Friday, May 1, 2015

Complexity of human emotion


Looking back on both pregnancies, what sticks out was the emotional similarity to that of my pregnancy with Maggie and Patrick. When I was on bed rest I spent my days swinging between hope and fear, joy and grief. Each day brought me closer to viability and babies surviving, but I also knew I was a time bomb, sitting and waiting. Although the details are different, the experience was the same this time, with a couple complicating factors: work and C.

While on bed rest, my life was the twins, and my job to help them to live. Nothing more was needed of me. I lived - we all lived - day to day. But, this time I had a job. My co-workers and clients were not going to pause life while I swayed between hope and fear. It was terrifying to consider that the babies might survive; it seemed like I might jinx things by assuming as much. Yet, my belly grew, as did C's.

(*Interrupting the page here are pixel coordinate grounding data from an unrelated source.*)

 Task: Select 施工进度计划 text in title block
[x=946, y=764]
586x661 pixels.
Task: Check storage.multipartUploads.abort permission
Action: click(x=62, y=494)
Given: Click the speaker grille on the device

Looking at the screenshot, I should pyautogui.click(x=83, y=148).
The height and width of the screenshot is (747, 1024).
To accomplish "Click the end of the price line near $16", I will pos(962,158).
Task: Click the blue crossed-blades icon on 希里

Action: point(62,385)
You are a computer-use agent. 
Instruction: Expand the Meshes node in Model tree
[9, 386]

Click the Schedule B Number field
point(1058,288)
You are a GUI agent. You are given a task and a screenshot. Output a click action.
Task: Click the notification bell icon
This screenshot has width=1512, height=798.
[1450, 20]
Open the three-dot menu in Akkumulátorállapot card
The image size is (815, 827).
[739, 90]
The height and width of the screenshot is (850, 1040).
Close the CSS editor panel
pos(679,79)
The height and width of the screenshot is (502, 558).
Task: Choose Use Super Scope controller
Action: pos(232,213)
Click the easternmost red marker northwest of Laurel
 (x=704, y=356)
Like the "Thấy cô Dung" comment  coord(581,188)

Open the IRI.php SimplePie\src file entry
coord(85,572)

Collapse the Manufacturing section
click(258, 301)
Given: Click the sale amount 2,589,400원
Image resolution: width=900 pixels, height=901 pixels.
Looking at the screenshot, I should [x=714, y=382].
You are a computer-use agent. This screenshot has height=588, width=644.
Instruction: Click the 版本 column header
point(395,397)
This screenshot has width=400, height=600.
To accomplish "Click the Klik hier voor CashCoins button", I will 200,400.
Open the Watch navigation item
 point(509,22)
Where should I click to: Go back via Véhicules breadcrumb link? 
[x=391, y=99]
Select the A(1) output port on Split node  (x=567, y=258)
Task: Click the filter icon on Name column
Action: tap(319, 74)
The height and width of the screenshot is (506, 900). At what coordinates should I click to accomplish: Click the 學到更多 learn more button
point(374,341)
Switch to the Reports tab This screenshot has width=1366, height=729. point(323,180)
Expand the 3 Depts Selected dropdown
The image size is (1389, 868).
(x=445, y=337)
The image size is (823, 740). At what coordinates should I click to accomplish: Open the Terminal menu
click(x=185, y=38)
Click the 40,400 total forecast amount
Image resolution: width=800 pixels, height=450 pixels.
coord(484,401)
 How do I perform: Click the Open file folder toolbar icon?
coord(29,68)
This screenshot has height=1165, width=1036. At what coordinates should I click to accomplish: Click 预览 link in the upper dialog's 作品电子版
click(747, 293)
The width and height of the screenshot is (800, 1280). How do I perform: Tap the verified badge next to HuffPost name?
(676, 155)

Clients asked me who would replace me and work requested I begin planning for my maternity/parental leave. Real life required that I plan for living babies, while the part of me filled with fear screamed to avoid it. 

But, to be fair, I am not always so self-aware that I think like that every moment of the day. I went about my daily tasks and began planning how to transfer clients and wrap-up paperwork. I sometimes felt excited to be planning for the arrival of the babies. I felt normal. It was usually in those moments that fear would surface, popping up forcefully, pulling me back from the danger of 'normal'. I would remind myself that anything could happen, even if it was not PPROM, it could even be worse.

The other factor was C. She is hope, yet I did not feel so safe as to walk around arrogantly assuming that she/we were immune from disaster. Throughout my pregnancy I spoke with 'ifs' and knocked on wood; people do not like that. I did not fill the 'glowing expectant woman' profile. People corrected me, rolled their eyes, reassured me... and C's existence gave them more reason to challenge my habits. I am not suggesting that my anxious thinking did not need to be challenged; it did. However, it was my experience that having a surrogate meant to others that my thinking/behaviours were some how less valid. 

Fear, doubt, grief - none of these are how I wished to approach my pregnancies. It meant that I delayed planning for anything; no nursery, no clothes or hospital bag, no van... when I did allow little moments of this I hid them in drawers or would need weeks worth of recovery time. It meant that I avoided pre-natal yoga until my third trimester even though I wanted to start earlier, and inquired about the cancellation policy before paying - just in case. 

Negative or not, functional or not, that is me, I guess.